═══ DATA PROVIDED ═══

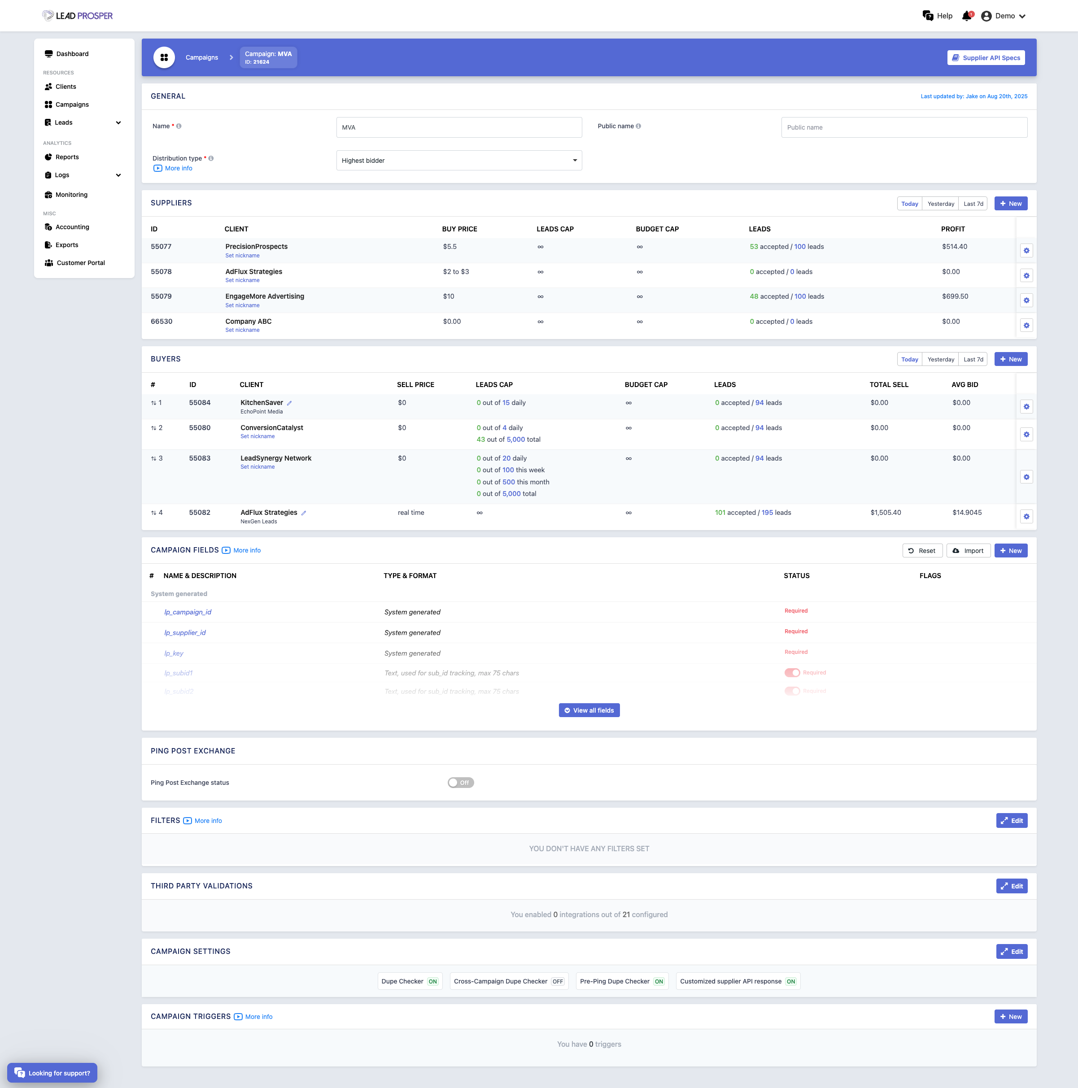Click the View all fields button
1078x1088 pixels.
[x=589, y=710]
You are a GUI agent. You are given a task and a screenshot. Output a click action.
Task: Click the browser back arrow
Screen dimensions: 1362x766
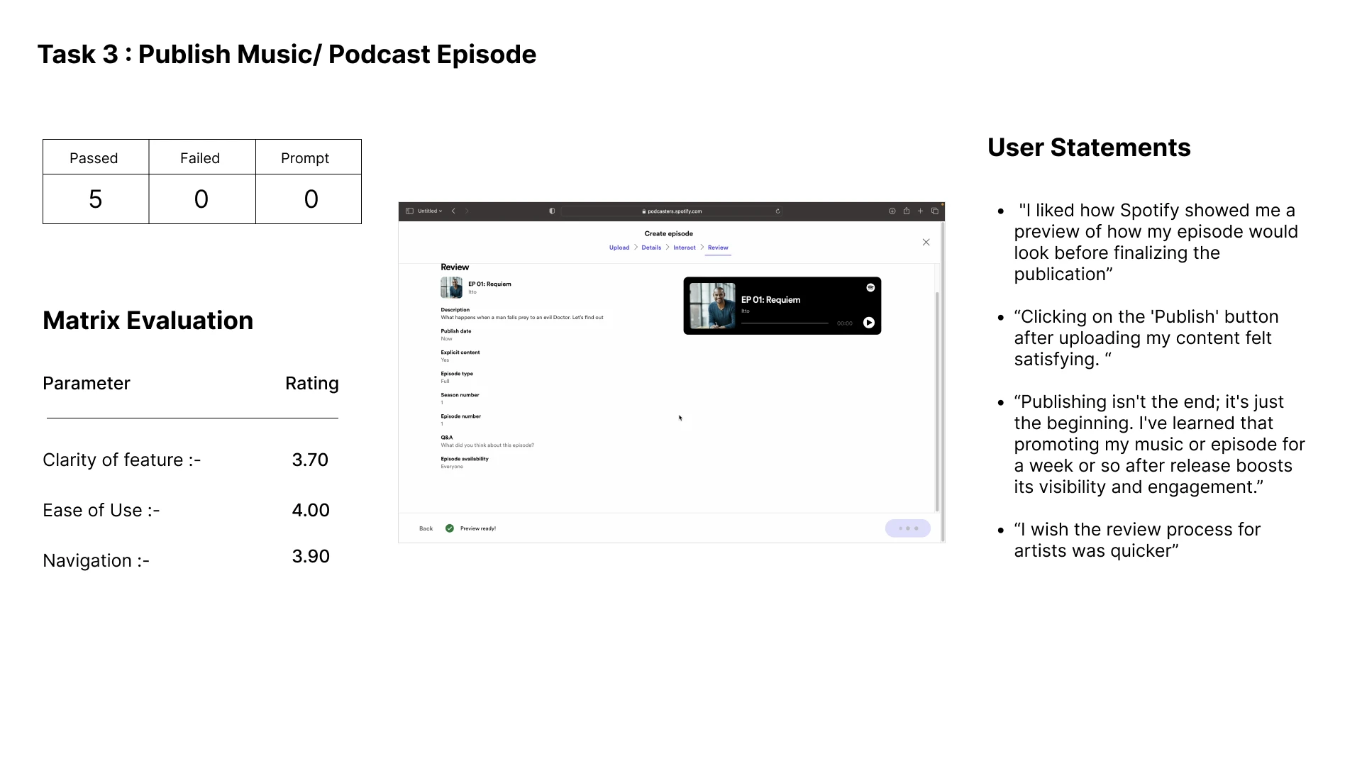click(453, 211)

═══

All that is required is the lines from the line containing "You are a GUI" through the end of the records above, copied exactly, and none of the pictures.

• _EXERCISE ANSWER_:
You are a GUI agent. You are given a task and a screenshot. Output a click action.
Task: Click the browser back arrow
Screen dimensions: 1362x766
click(453, 211)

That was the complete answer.